Snooping technology means love cheats are finding it increasingly hard to play the field.
High tech equipment available online is increasingly catching out marriage cheats and the evidence could soon be commonplace in court cases, according to a leading family law firm
Lyn Ayrton, managing partner at Lake Legal, warned that divorce lawyers are beginning to use data provided by the internet of things for surveillance, monitoring and location tracking.
She said her firm has seen a 75 per cent increase in social media based evidence being submitted as part of divorce cases over the past 12 months.
Research commissioned by the firm last year revealed Facebook and other social media sites are now used in a third of divorces cases.
The research highlighted that flirty messages and photographs found on social media platforms such as Facebook are increasingly being used as proof of inappropriate behaviour.
The internet of things - smart devices incorporated into the grid such as household appliances and vehicles - are improving efficiency, energy conservation, and convenience.
But security industry analysts have shown that many of these new systems are a threat to data privacy and data integrity.
Mrs Ayrton said: “Whether it’s smart watches, TVs, security cameras or vehicles - it’s virtually impossible to go anywhere or do anything without being tracked or having our whereabouts pinpointed.
“For anyone seeking to hide their behaviour, be warned, it is becoming increasingly difficult to cover one’s tracks.
“There are a wide variety of devices that can be used to record, monitor and listen in, and some devices such as vehicles have enough technology installed to form a very effective surveillance unit all by themselves.
“There are, of course, legitimate reasons for surveillance for many legal reasons but this is beginning to encroach on everyday life more and more.
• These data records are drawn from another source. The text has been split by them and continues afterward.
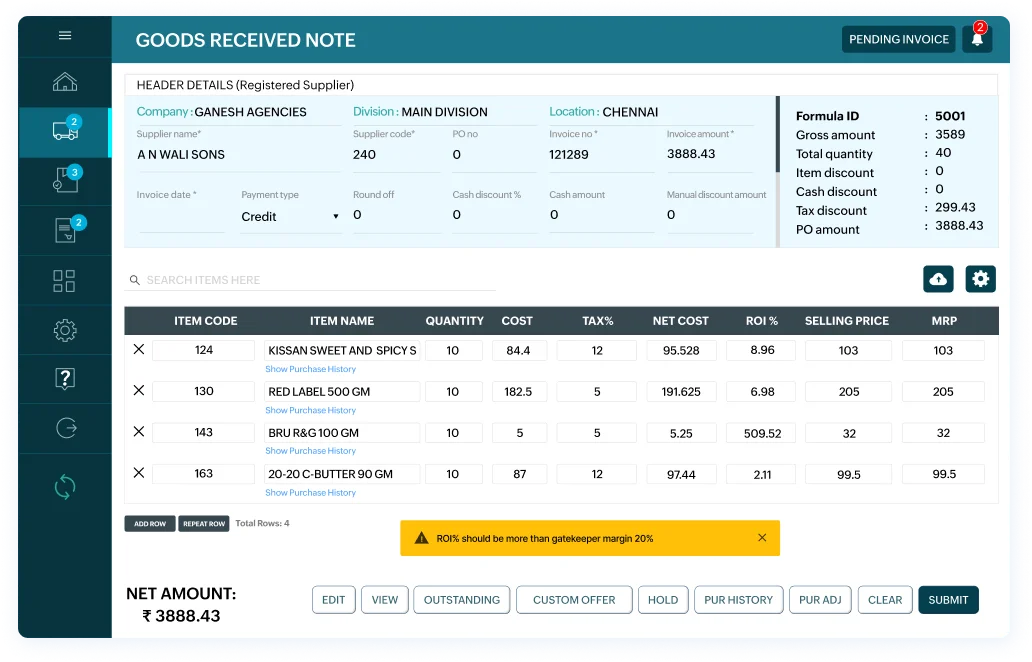
Task: Dismiss the ROI% gatekeeper margin warning
Action: 762,537
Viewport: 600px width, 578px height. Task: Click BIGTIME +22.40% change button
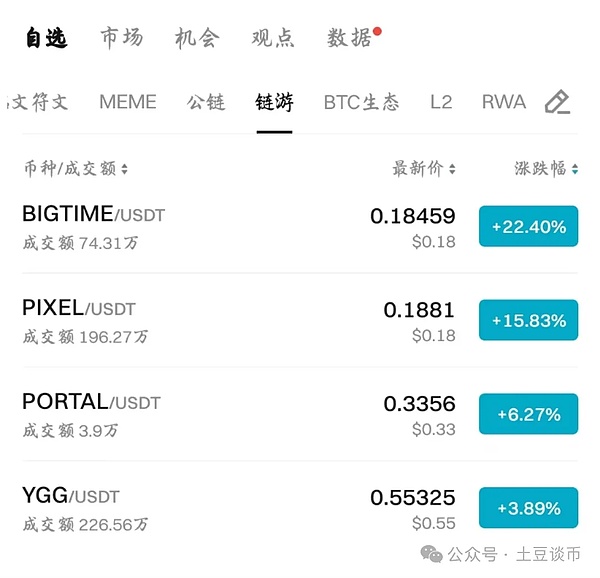pos(528,227)
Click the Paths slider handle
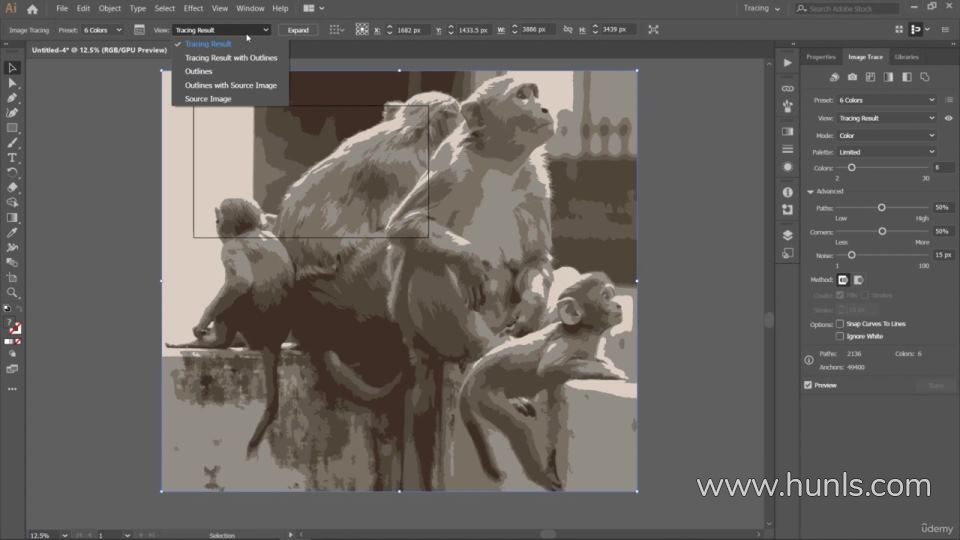Image resolution: width=960 pixels, height=540 pixels. pyautogui.click(x=881, y=207)
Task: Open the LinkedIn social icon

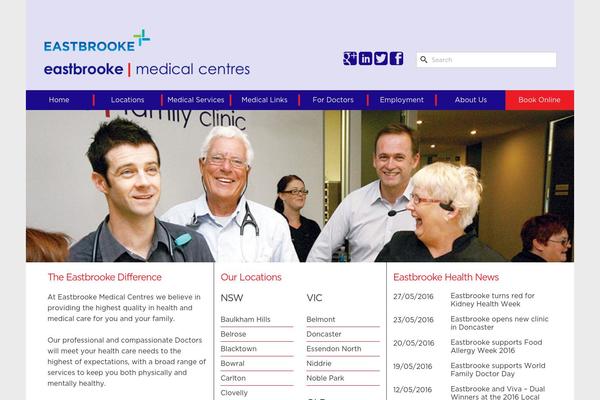Action: click(365, 59)
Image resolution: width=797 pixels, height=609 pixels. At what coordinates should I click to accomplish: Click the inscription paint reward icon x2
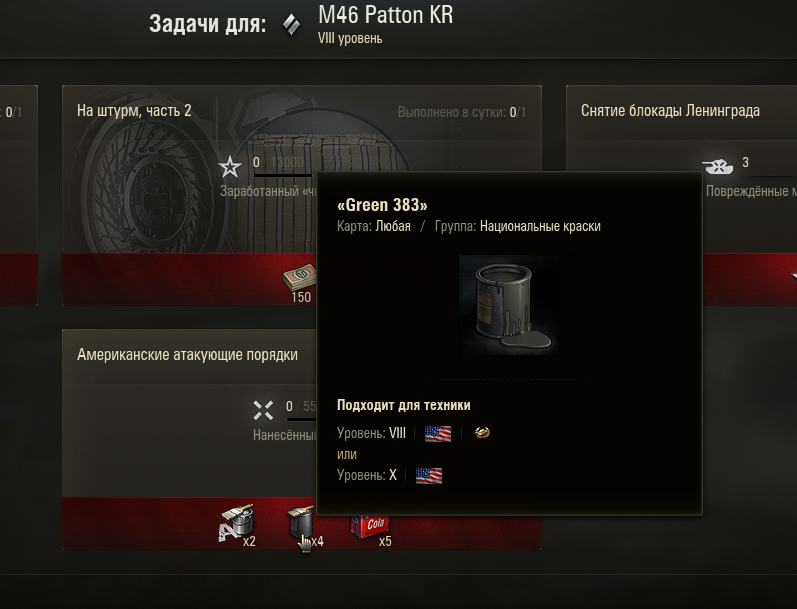(x=236, y=523)
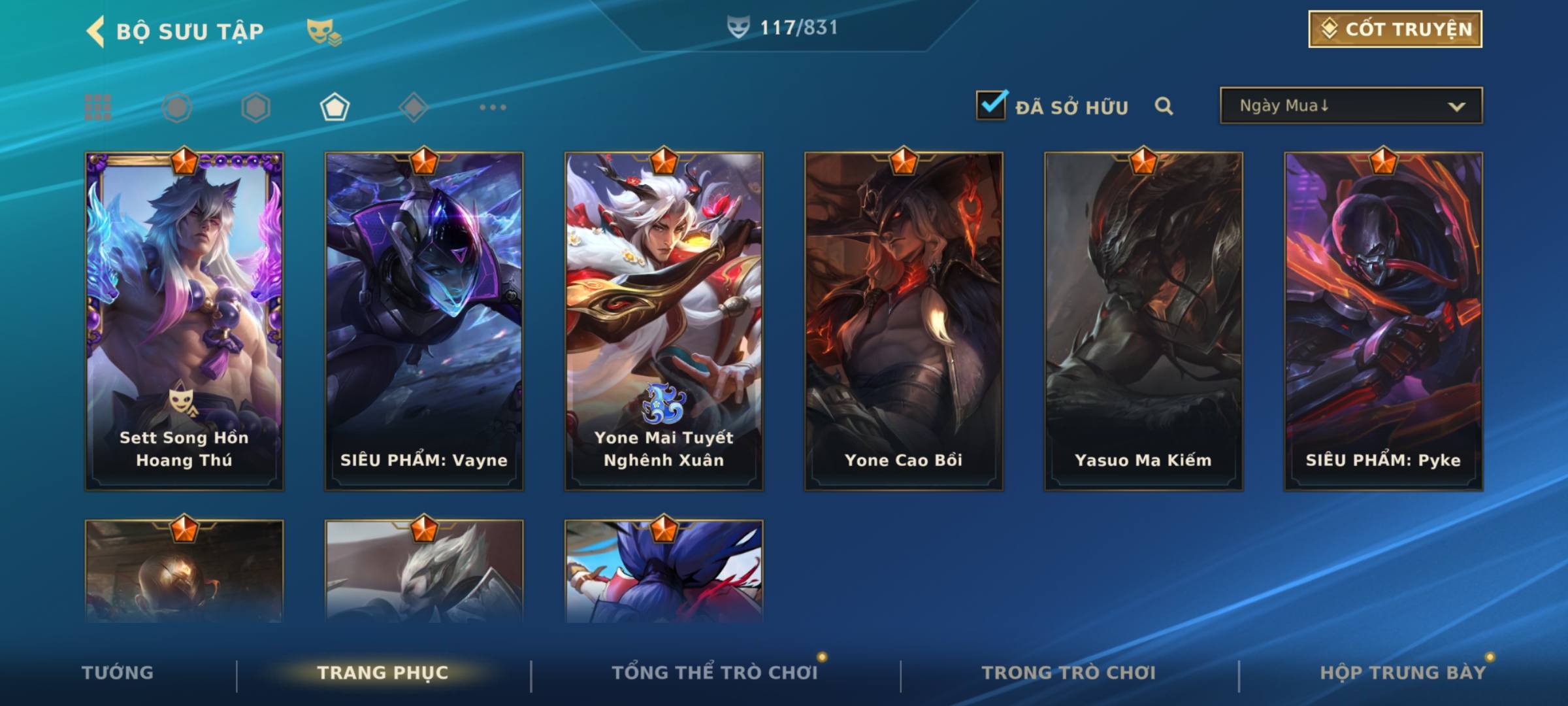This screenshot has height=706, width=1568.
Task: Open the Trong Trò Chơi tab
Action: [x=1069, y=673]
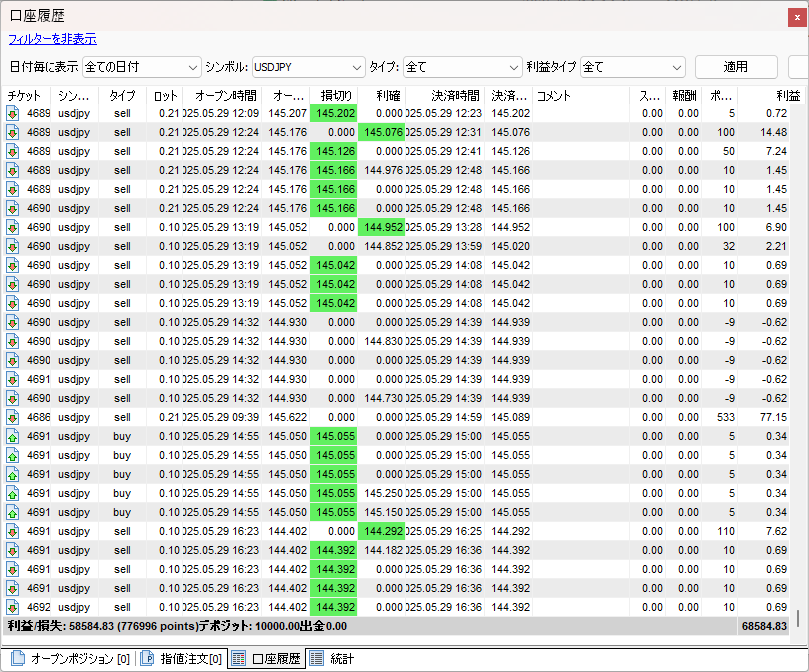The width and height of the screenshot is (809, 672).
Task: Open the タイプ filter dropdown
Action: [x=462, y=67]

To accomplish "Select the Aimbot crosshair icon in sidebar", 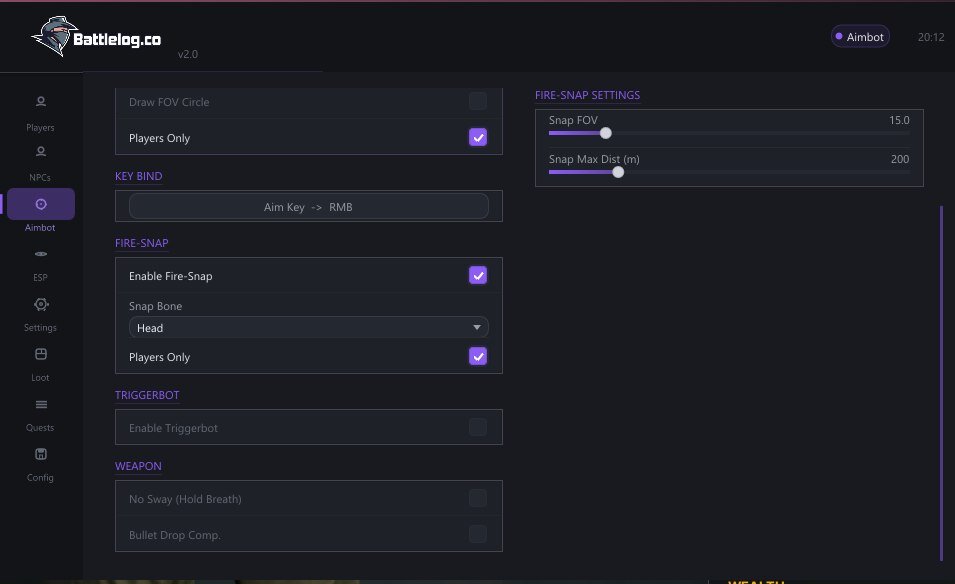I will pos(41,204).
So when it comes to behaving suspiciously or going behind a partners’ back, being found out is easier than it ever has been thanks to the accuracy of the technology.
“And this can all be used as incriminating evidence should things take an unpleasant turn.”
More than a billion people are now using the internet and it is expected to double in the next decade. Each year, more and more devices and applications are being linked up and transmitting data online, making more ‘things’ on the internet than people.
It is estimated that there will be six billion connected things requesting support, by 2018.
Mrs Ayrton added: “Social media already provides an ongoing log of our lives.
“The sharing of written posts and pictures, often with geo-tagging, provides a record of activities that can be used in a court case.
“Adding to this is the internet of things phenomenon which is much more than just smart homes, smart cars, phones, watches and connected appliances, it is creating huge shifts in individual behaviour and in business and will continue to change and shape our world beyond recognition.
“This also goes for our personal lives and people must remember that as the technology develops in line with our online banking and social media activity, our private lives are increasingly becoming anything but private.”